Later career in baseball
When the American League was created, Fultz joined the Philadelphia Athletics of Connie Mack in 1901, appearing at shortstop and second base, and later moved to center field. Fultz led his team with 36 stolen bases and hit .292 with 95 runs scored. His most productive season came in 1902, when he stole 44 bases, hit a career-high .302, and led the American League with 109 runs. On September 4, he stole second base, third and home, in the second inning of a game against the Detroit Tigers.
From 1903 to 1905, Fultz played for the New York Highlanders when Clark Griffith managed the team. During the offseason and in his spare time he attended New York Law School, passing the New York bar exam. Fultz averaged 30 stolen bases per season with a high 42 in 1905. That season, he suffered a late September collision with teammate Kid Elberfeld, breaking his nose and jaw, and retired at 31 age.
Football playing career
Fultz also played professional football in 1900 and 1901 with the Homestead Library & Athletic Club, as a fullback. In 1901 he was named the team's captain. Prior to playing for Homestead, Fultz played football for the Duquesne Country and Athletic Club in 1899.
Fultz served as the head football coach at the University of Missouri (1898–1899), Lafayette College (1902), Brown University (1903), and New York University (1904), compiling a career college football record of 26–19–2. He also coached baseball at the United States Naval Academy, Columbia University and NYU.
Fultz got his first coaching job in 1898 as the eighth head football coach at the University of Missouri. Missouri finished with a 1–4–1 record under Fultz. He returned to coach the Tigers for one game in 1900, a victory, before handing over the reins to his former Brown teammate, Fred W. Murphy. Ernest Cleveland "E.C." White coached Missouri to a 9–2 record in 1899.
In 1906, Fultz became a practicing attorney. In 1912, he created a furor in baseball by unionizing major league players in an organization called the Players Fraternity. Ty Cobb and Christy Mathewson were among its officers.
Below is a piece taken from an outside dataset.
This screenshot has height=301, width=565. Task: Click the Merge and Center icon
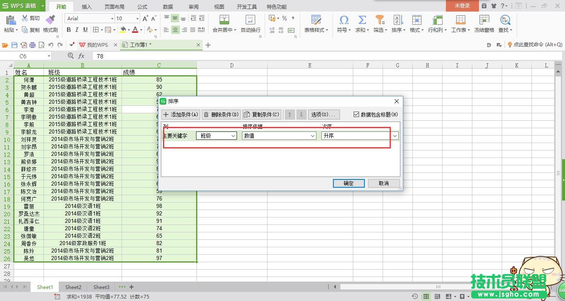[x=224, y=19]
The group threatened to strike in 1917, but the walkout was averted after Fultz obtained some concessions for the players. The union was disintegrated during World War I.
After service as a World War I lieutenant aviator, Fultz became president of the International League. He retired in 1947 as a lawyer with offices at Broadway in New York City, and came to Lake Helen, Florida, where he bought the estate of Henry A. DeLand. Fultz died on October 29, 1959, in DeLand, Florida, at the age of 84.
Head coaching record
|Missouri Tigers (Independent) (1898)|
|Lafayette (Independent) (1902)|
|Brown Bears (Independent) (1903)|
|NYU Violets (Independent) (1904)|
- List of Major League Baseball annual runs scored leaders
- List of Major League Baseball career stolen bases leaders
- "Sporting Notes". The Worcester Spy. August 3, 1901.
- "The Worst Season Ever" (PDF). Professional Football Researchers Association: 1–2. Archived from the original (PDF) on December 15, 2010.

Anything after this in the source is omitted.